[Start of SOURCE EXTRACT]

I have never read any paper/book about this case of resistor calculation.
This is an RC circuit. Every RC circuit has its time constant t=RC, and the capacitor is considered to be fully charged (from 0) or discharged (from full) in the duration of 4RC.
So, in my opinion, there are some matters here you have to take into accounts:
- For simple calculation, you can suppose the curve of voltage drop on R when C charging is linear, maximum = 400V when starting charging, and 0V when fully charged.
So, the average voltage drop on R: Vr = (400 + 0)/2 = 200V
And the average dissipation on R: Pr= 200V^2/1000 ohm = 40W.
- The charging time: = 4RC = 4*1000ohm*0.00000022Farad = 0.00088sec # 1ms.
Or: R will dissipate a average wattage of 40W in 1ms.
With the above calculation, any wattage of R should be satisfied since the time duration is fairly short.
- However, there is an important thing you have to consider: the maximum current allowed for the bonded contacts of the resistor/capacitor (component leads bond to resistor body or capacitor plates). This parameter is not informed by the component manufacturers for the common parts. In general, capacitor is made to survive with the current at its capacitance. And the resistor, the bigger size, the better conducting. That is why your 5W or 10W resistors died, they can only afford sqrt 5W/1000ohm = 0.07A max. or sqrt 10W/1000ohm = 0.1A max. while the maximum current in circuit = 400V/1000oym = 0.4A.
So, my opinion is you should use the resistor of 40W at least, 50W as good in your circuit and experience.
Just to discuss with you.
nguyennam

[End of SOURCE EXTRACT]
[Start of SOURCE RECORDS]

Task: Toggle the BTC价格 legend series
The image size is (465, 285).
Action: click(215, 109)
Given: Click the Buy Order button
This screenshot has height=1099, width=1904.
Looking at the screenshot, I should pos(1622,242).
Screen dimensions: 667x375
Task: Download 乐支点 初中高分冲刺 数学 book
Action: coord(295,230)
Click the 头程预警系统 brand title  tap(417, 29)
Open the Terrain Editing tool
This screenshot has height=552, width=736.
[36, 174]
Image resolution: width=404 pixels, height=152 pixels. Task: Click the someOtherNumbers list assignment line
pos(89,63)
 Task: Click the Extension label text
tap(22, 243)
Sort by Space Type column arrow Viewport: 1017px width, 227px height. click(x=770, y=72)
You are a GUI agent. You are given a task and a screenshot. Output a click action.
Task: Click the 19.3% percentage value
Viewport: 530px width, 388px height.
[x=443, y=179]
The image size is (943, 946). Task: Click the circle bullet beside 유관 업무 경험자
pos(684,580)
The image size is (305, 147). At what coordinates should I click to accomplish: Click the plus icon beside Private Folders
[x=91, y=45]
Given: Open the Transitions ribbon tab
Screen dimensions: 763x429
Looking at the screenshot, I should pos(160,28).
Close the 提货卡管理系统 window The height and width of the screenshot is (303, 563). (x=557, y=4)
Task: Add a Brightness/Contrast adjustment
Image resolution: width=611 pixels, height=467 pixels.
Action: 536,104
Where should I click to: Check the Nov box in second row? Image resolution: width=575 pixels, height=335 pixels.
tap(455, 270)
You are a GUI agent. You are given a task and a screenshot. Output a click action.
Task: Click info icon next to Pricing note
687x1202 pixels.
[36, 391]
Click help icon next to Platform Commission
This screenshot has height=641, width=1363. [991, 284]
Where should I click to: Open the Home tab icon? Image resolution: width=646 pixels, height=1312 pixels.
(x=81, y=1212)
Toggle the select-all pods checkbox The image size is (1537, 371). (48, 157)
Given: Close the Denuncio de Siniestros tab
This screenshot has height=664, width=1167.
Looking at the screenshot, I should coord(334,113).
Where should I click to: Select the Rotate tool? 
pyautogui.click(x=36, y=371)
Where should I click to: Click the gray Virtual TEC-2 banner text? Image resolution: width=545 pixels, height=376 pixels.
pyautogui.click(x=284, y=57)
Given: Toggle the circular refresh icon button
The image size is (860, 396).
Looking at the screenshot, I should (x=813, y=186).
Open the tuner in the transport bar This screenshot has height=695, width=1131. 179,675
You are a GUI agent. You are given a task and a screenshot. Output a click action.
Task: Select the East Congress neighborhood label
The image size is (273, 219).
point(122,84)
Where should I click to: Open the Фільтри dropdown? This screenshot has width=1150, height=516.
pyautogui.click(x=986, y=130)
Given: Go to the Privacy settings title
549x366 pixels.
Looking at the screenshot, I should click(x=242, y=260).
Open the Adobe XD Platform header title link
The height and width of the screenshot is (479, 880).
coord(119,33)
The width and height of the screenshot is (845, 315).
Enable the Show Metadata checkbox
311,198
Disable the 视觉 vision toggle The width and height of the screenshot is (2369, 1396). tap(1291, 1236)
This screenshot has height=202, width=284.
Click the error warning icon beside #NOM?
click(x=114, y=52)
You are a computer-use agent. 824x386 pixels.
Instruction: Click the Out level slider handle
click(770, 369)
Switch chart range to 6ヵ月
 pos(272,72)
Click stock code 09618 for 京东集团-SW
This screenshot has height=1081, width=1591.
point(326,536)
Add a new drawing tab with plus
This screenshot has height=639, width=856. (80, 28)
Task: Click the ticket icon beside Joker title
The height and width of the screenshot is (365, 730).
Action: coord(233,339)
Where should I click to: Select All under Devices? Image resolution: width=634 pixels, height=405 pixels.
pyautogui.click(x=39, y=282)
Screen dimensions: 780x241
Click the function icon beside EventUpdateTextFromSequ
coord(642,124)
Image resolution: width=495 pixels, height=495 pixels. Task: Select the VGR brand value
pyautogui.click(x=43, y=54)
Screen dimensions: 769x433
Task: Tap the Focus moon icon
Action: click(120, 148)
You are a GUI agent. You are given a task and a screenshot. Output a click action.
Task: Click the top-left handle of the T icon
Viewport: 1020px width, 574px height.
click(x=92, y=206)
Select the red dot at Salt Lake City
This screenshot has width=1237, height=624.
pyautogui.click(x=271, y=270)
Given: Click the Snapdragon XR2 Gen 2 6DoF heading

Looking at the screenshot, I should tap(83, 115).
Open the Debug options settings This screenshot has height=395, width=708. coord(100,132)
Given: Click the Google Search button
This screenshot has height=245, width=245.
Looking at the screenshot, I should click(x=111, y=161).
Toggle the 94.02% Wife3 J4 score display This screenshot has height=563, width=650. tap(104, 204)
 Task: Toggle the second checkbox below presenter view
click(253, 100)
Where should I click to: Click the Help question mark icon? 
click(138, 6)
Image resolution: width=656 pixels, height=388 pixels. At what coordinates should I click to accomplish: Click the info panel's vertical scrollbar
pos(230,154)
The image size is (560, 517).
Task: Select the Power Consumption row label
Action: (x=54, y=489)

[End of SOURCE RECORDS]

* _LIST OF TASKS_:
**A.** Reproduce the stretch of the post on resistor sizing in an RC circuit from "- However, there" through "400V/1000oym = 0.4A.".
**B.** Rewrite the stretch of the listing from the line that contains "Toggle the select-all" through the line that contains "pyautogui.click(x=284, y=57)" as a Markdown table with the columns Row and Line. Leave out any blank lines.

* _RESULTS FOR EACH TASK_:
**A.**
- However, there is an important thing you have to consider: the maximum current allowed for the bonded contacts of the resistor/capacitor (component leads bond to resistor body or capacitor plates). This parameter is not informed by the component manufacturers for the common parts. In general, capacitor is made to survive with the current at its capacitance. And the resistor, the bigger size, the better conducting. That is why your 5W or 10W resistors died, they can only afford sqrt 5W/1000ohm = 0.07A max. or sqrt 10W/1000ohm = 0.1A max. while the maximum current in circuit = 400V/1000oym = 0.4A.

**B.**
| Row | Line |
|---|---|
| 1 | Toggle the select-all pods checkbox The image size is (1537, 371). (48, 157) |
| 2 | Given: Close the Denuncio de Siniestros tab |
| 3 | This screenshot has height=664, width=1167. |
| 4 | Looking at the screenshot, I should coord(334,113). |
| 5 | Where should I click to: Select the Rotate tool?  |
| 6 | pyautogui.click(x=36, y=371) |
| 7 | Where should I click to: Click the gray Virtual TEC-2 banner text? Image resolution: width=545 pixels, height=376 pixels. |
| 8 | pyautogui.click(x=284, y=57) |